What This Habit Helps You Do
This habit helps you reduce overwhelm and burnout by deciding what actually deserves your time and energy right now.
Instead of carrying everything in your head or treating every task as urgent, you learn how to sort actions into clear categories. That alone can create a noticeable sense of relief.
Why It Works
Overwhelm usually comes from treating too many things as equally important.
When everything feels urgent, your nervous system stays switched on, decision-making suffers and healthy habits are often the first things to drop. Prioritising helps you step back, assess impact and choose more intentionally.
This habit:
- Reduces mental load
- Helps you focus on what truly matters
- Protects your energy
- Makes it easier to say no, delay or ask for help
You are not trying to do more. You are trying to do what matters most.
What to do
You will use a simple four-box approach to sort tasks and actions.
Start by writing down everything that is currently on your mind. Then place each item into one of the following categories.
Do Now
Question to ask:
What are the consequences that affect money, safety, or other people’s schedules if this isn’t done in the next 24 hours?
These are time-sensitive and genuinely urgent tasks.
Real life examples:
Paying a bill that is overdue, responding to a work deadline, attending a scheduled appointment.
Do Later
Question to ask:
What time frame might this have to be promoted to “Do Now”?
These tasks matter, but not today. Giving them a future time frame stops them floating around in your head.
Real life examples:
Booking an appointment, planning meals for next week, organising paperwork.
Delegate
Question to ask:
Who or what would do a perfectly good job of this, even if it is not done my way?

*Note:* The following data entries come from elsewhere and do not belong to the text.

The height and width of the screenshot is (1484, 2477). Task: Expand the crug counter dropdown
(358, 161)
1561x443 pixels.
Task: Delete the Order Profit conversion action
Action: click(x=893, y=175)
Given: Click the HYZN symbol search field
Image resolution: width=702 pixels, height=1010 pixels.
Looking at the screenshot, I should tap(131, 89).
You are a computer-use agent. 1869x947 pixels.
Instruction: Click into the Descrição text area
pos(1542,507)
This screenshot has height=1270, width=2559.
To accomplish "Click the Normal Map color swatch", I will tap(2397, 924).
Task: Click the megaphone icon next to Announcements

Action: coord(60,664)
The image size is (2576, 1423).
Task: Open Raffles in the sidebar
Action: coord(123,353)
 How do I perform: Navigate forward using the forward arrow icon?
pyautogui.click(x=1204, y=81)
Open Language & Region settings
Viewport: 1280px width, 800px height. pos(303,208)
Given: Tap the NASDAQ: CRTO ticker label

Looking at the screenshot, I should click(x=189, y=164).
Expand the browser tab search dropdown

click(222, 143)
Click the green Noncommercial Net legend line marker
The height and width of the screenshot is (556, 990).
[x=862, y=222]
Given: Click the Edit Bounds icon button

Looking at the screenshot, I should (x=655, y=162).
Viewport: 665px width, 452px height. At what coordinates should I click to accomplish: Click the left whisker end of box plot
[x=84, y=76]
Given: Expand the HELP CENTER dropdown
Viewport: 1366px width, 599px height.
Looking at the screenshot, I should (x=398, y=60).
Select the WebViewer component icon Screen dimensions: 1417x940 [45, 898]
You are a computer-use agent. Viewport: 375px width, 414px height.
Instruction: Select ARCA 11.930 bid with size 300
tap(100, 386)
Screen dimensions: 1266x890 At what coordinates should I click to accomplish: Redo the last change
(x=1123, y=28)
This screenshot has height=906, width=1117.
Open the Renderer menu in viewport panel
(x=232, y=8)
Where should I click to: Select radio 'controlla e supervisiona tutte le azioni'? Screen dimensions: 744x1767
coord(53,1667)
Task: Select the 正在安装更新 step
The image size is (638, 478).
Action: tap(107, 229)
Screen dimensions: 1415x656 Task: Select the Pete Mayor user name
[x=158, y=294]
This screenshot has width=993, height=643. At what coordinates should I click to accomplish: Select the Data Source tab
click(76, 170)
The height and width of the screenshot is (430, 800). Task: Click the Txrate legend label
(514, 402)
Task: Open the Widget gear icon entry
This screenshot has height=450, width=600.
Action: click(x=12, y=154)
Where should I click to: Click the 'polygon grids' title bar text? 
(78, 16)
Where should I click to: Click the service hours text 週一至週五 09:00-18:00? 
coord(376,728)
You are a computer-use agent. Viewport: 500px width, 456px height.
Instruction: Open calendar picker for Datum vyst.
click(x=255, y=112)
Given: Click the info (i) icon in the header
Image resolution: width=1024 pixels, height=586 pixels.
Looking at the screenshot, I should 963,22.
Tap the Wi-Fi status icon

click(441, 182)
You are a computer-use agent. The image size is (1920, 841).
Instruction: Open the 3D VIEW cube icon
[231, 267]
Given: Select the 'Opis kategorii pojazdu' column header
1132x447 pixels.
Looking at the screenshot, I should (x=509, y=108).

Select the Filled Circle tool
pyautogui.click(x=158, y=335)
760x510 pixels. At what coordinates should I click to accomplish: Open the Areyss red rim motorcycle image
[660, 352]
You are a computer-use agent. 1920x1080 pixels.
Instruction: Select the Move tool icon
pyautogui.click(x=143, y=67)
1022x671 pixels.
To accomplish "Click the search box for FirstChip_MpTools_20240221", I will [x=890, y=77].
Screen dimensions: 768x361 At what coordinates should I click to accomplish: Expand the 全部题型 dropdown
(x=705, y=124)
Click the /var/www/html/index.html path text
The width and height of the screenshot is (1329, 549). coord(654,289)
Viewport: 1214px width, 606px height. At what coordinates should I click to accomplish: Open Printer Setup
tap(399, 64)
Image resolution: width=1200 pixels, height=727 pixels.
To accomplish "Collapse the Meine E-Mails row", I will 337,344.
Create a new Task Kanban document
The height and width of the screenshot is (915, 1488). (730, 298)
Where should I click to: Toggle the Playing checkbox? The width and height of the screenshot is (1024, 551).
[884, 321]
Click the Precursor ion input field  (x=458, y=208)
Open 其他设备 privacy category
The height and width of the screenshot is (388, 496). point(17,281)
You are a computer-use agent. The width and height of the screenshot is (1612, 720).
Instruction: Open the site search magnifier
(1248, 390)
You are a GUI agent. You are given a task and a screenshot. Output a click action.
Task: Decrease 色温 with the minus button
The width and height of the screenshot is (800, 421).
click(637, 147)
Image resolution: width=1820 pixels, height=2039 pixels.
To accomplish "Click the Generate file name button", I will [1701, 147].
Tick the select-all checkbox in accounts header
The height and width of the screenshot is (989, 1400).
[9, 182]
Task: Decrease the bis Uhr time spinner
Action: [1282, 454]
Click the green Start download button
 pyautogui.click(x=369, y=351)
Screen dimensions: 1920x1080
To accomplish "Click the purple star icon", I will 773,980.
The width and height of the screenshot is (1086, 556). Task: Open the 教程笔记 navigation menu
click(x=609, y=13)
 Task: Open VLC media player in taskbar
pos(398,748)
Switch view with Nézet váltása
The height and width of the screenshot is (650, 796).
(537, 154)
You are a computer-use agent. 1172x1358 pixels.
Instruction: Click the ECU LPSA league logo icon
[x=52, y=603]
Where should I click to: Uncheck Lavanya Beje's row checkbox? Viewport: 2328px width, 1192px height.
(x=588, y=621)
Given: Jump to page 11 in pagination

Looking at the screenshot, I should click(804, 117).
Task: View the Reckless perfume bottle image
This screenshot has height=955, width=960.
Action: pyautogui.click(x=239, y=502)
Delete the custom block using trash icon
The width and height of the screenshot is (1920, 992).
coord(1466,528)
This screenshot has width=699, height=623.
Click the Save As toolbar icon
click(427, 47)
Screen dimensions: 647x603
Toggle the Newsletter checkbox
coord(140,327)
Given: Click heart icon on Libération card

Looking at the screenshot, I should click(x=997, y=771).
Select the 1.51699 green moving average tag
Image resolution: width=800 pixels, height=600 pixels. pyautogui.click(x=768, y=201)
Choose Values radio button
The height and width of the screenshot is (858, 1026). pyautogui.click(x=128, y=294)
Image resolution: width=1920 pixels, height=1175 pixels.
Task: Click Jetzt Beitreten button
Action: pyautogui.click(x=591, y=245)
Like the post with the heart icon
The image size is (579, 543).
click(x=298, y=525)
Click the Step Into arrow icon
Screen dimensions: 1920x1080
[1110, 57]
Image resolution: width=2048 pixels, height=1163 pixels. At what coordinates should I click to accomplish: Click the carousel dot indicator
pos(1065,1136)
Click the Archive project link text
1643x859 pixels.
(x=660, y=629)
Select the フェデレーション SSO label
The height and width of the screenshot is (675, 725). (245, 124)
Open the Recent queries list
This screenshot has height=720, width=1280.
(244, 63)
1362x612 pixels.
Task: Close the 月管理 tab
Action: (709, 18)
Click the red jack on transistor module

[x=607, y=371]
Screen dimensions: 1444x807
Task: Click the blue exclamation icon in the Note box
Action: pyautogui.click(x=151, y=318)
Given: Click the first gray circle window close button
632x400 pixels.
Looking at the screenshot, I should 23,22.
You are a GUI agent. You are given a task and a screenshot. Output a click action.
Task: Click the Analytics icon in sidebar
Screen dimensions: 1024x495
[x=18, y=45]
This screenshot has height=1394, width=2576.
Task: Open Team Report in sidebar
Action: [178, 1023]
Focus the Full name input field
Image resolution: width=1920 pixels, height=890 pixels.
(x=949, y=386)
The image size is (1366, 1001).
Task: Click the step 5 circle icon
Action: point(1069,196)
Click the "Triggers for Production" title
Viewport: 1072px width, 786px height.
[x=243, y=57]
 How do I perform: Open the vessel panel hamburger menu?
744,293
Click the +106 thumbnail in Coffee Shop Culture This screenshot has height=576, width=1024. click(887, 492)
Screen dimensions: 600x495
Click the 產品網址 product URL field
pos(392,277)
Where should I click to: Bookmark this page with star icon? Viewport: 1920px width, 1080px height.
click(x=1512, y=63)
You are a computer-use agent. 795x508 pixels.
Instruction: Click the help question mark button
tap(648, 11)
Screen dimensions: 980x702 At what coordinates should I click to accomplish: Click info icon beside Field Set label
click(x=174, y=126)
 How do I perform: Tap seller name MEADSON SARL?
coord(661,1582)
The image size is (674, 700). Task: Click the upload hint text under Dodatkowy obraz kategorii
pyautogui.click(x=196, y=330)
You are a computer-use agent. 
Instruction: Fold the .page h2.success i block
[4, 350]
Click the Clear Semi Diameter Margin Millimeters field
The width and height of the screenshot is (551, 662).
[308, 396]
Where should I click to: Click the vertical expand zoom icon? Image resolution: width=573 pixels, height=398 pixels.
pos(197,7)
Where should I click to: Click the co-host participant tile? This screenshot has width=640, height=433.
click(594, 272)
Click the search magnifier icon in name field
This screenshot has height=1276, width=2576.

Delegating does not mean lowering standards. It means recognising that “good enough” is often enough.
Real life examples:
Asking a partner to help with chores, using a delivery service, letting someone else take the lead.
Delete
Question to ask:
What is the worst thing that will happen if this doesn’t get done, and could I live with that outcome for a week?
Some tasks feel important simply because they have been hanging around for a long time.
Real life examples:
Unsubscribed emails, optional commitments, tasks based on guilt rather than value.
Common Mistakes to Avoid
• Treating everything as a “Do Now”
• Confusing urgency with importance. For example, almost every notification on your phone.
• Avoiding delegation because it feels uncomfortable
• Feeling guilty about deleting tasks
Removing something from your list is not laziness. It is a choice.
What You’ll Need
- A pen and paper or notes app
- A few uninterrupted minutes
- Willingness to be honest about impact, not pressure
How to Know It’s Working
- Your to-do list feels shorter and clearer.
- You feel calmer about what can wait.
- You have more energy for important habits.
- You stop carrying tasks around mentally.
Your Next Check-In
Before our next session, bring:
- One task you moved out of “Do Now”
- One thing you delegated or deleted
- How that decision affected your stress or energy
We will refine your approach together. This is not about productivity. It is about sustainability.